Although the present invention has been described with reference to particular embodiments, workers skilled in the art will recognize that changes may be made in form and detail without departing from the spirit and scope of the invention.

Claims

1. A method of generating a computer implemented business process, comprising:

passing a logical transaction context to an activity factory to instantiate a business activity with the logical transaction context; and

executing at least one event associated with the business activity within the logical transaction context.

2. The method of claim 1, and further comprising passing the logical transaction context to the activity factory to generate an additional business activity having the logical transaction context.

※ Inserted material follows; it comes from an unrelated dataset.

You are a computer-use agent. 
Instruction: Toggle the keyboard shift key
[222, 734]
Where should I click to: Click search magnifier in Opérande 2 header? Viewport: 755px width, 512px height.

3. The method of claim 2, wherein the first and second business activities for an activity chain.

4. The method of claim 1, wherein the logical transaction context spans multiple physical transactions.

5. The method of claim 1, wherein executing the at least one event associated with the business activity occurs on a server.

6. The method of claim 1, wherein the business activity also takes an activity instance identifier.

7. The method of claim 1, wherein the business activity is instantiated by an entity.

8. The method of claim 1, wherein the business activity is instantiated by a static process.

9. The method of claim 1, wherein the business activity is instantiated by a dynamic process.

10. A data structure for managing multiple physical transactions as a logical transaction, the data structure including:

a first identifier relative to a logical group identification;

a second identifier relative to a logical transaction identification; and

wherein the data structure is passable to an activity factory to generate business activities.